Personalis Inc

Personalis, Inc. is a provider of advanced genomic sequencing and analytics solutions to support the development of personalized cancer vaccines and other next-generation cancer immunotherapies.

Our patented ACE (Accuracy and Content Enhanced) Technology forms the foundation of all Personalis products. ACE Technology improves every individual step in the next-generation sequencing (NGS) process, from nucleic acid extraction, to sequencing assays, to data analytics. This makes it possible for us to achieve augmented coverage of difficult-to-sequence genomic regions that are missed with the use of conventional sequencing techniques.

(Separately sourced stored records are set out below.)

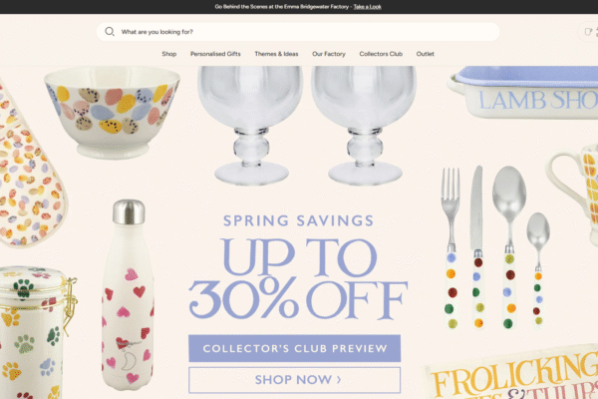This screenshot has height=399, width=598.
Task: Select the spotted egg-pattern bowl image
Action: coord(112,113)
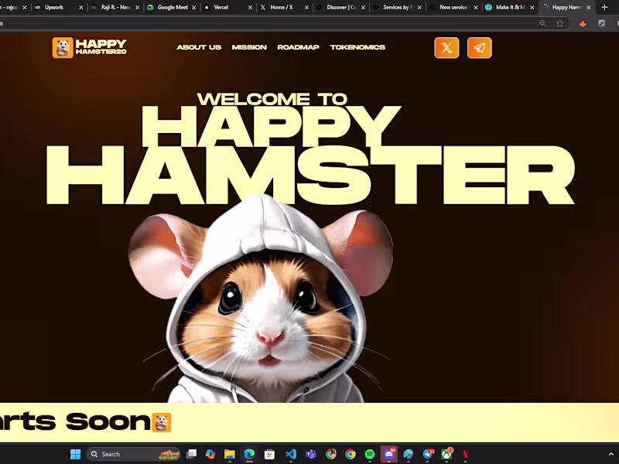Open the TOKENOMICS navigation link
Image resolution: width=619 pixels, height=464 pixels.
(357, 47)
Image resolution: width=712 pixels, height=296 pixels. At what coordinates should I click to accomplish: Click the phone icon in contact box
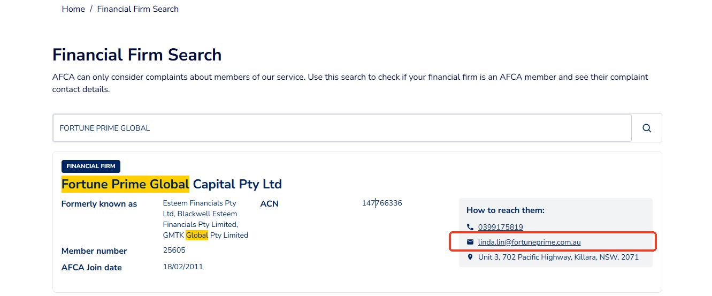coord(470,227)
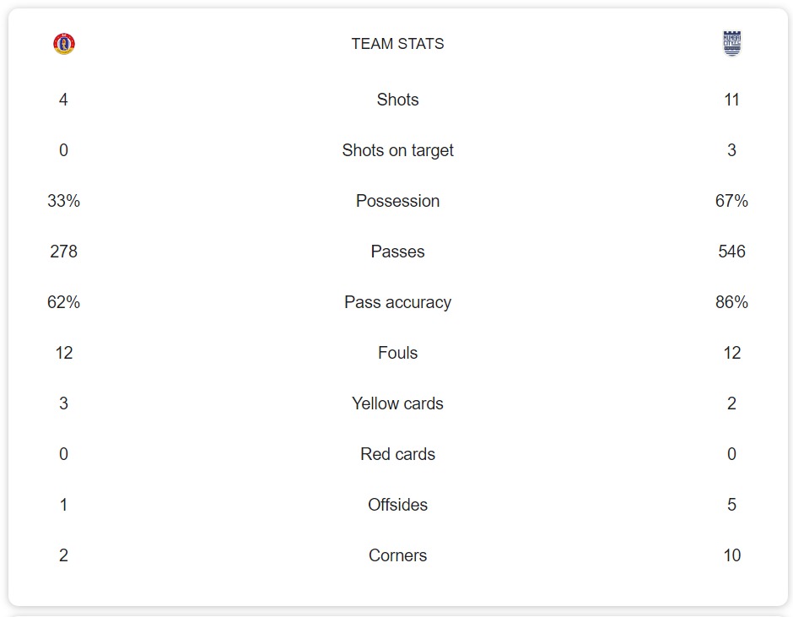Click the Passes stat label
The image size is (793, 617).
[x=397, y=252]
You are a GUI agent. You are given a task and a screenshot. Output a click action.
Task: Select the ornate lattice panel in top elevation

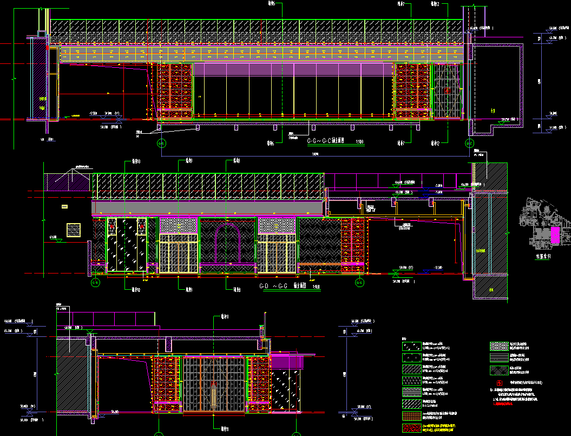click(x=447, y=89)
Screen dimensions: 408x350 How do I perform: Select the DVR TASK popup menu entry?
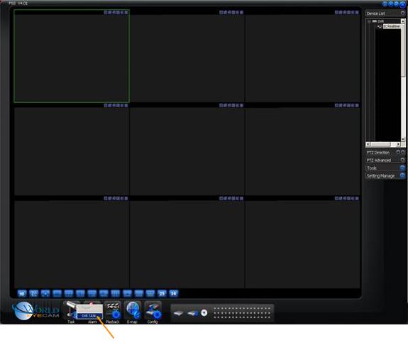[89, 316]
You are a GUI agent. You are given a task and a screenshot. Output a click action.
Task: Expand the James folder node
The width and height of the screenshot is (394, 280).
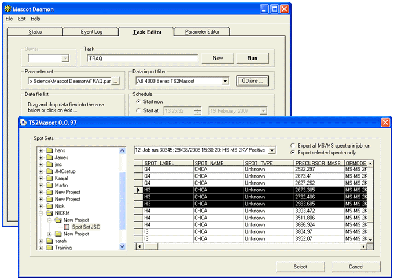(41, 157)
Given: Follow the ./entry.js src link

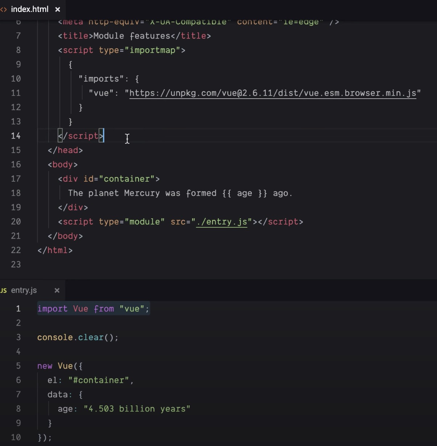Looking at the screenshot, I should click(221, 222).
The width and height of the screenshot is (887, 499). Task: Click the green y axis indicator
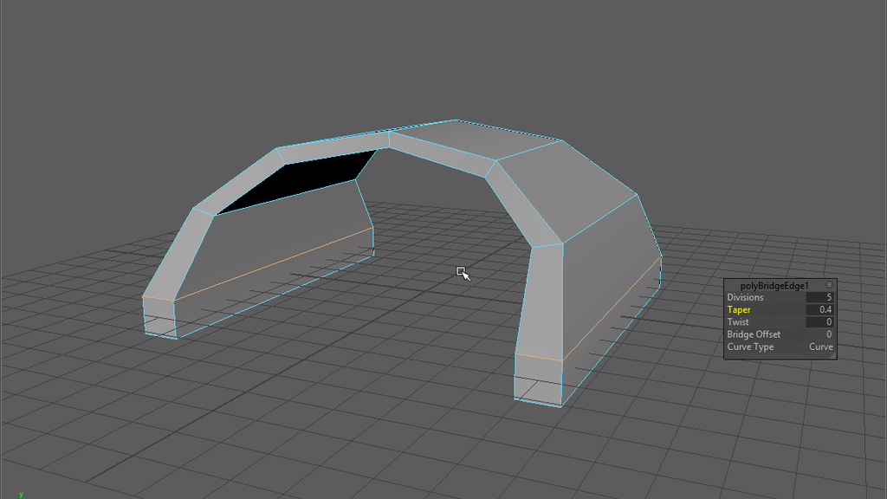(x=21, y=495)
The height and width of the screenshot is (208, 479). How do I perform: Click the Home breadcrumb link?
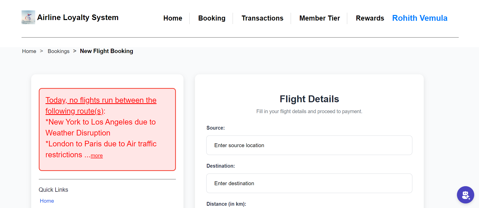coord(29,51)
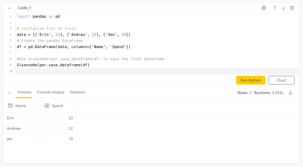303x167 pixels.
Task: Click the duplicate code block icon
Action: (264, 8)
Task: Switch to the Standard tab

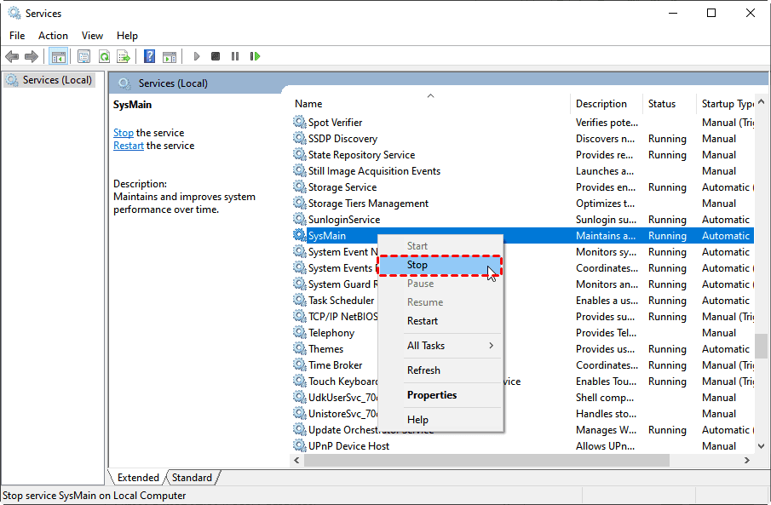Action: [192, 478]
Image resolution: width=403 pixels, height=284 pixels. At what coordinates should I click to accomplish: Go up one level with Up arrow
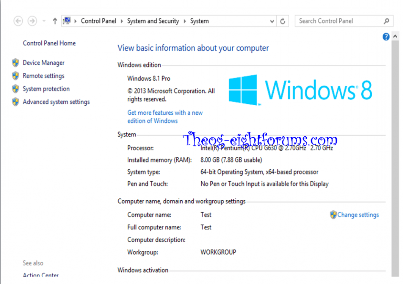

Using this comprehensive approach, we provide genomic data of the highest quality and accuracy to help biopharma drive their immuno-oncology clinical and biomarker discovery programs, thus enabling the rational design and development of effective cancer immunotherapies.

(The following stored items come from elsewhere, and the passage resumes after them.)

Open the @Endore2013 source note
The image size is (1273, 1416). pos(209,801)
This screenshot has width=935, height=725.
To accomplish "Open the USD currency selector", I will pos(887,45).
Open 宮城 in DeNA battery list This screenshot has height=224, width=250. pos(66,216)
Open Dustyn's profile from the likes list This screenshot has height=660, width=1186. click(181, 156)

Personalis was founded in 2011 as a Stanford University spin-out by a team of internationally-renowned NGS thought leaders consisting of John West (our CEO), Dr. Euan Ashley, Dr. Atul Butte, Dr. Russ Altman, and Dr. Michael Snyder. Our headquarters – housing our CLIA-certified, CAP-accredited laboratory – is located in Menlo Park, CA.

Our patented ACE® (Accuracy and Content Enhanced) Technology is the foundation of the Personalis® NeXT Platform™ and all our proprietary products. ACE improves processes from nucleic acid preparation, to sequencing, to analytics for superior sequencing results.

By applying our ACE Technology to all ~20,000 genes, our NeXT Exome provides deeper, more uniform coverage at high depths than standard assays. Specifically, the NeXT Exome outperforms conventional exome assays by enhancing coverage across coding regions and supplementing, via a novel, proprietary probe design, more complex areas in the genomic architecture such as GC-rich content.

The Personalis solution provides targeted sequencing to augment coverage gaps present in typical exomes, thus reducing the likelihood of the non-detection of potentially significant somatic variants present in patients’ tumors. For example, in a paper published by van Buuren et al. in OncoImmunology, the PRDX5 gene is reported to harbor variants that result in immunogenic epitopes, the part of an antigen that can be recognized by the immune system. Figure 1 highlights the superior, uniform coverage of exonic regions achieved by the ACE-enabled exome (green plus blue) compared to the most widely-used standard exomes (blue) for clinical and translational oncology research. Variants residing in green regions (red rectangles) would likely be missed with a standard exome platform.

In addition to ACE augmentation, the unique NeXT Exome probe design also facilitates the enhanced targeting of areas of the genome that are particularly pertinent to modern precision oncology research and clinical applications including the HLA genes, exome-wide MSI-related loci, as well as oncoviral genomes. This enables the more accurate characterization of established and investigational oncology biomarkers in every tumor sample processed with the NeXT Exome.

The innovative assay design also incorporates boosted coverage of 247 targeted therapy cancer-related genes. Going to a sequencing depth of >1,000X in these genes enables the clinical-grade sensitivity and specificity that’s required to identify potentially clinically-significant small and structural variants for clinical diagnostic applications such as therapy selection and clinical trial matching.

Many clinical studies depend on tissue archives that have been fixed using FFPE procedures. This preservation process makes it difficult to obtain a pure sample and often leads to RNA degradation. To overcome this challenge, Personalis has developed our NeXT Transcriptome with an exome-capture protocol, again based on our ACE Technology, that allows us to produce consistently high-quality transcriptome sequencing results from FFPE samples and other challenging sample types.

Our enrichment protocol directly selects for transcripts using the optimized ACE capture probes, eliminating background and focusing the sequencing on regions of interest. Sequencing using the ACE-enabled transcriptome protocol demonstrated that >84% of the bases mapped within the coding region of the RNA (Figure 2). Thus, the ACE approach results in high quality data and low off-target reads, particularly impressive when compared to other conventional approaches such as ribosomal RNA (rRNA)-depletion-based methodologies.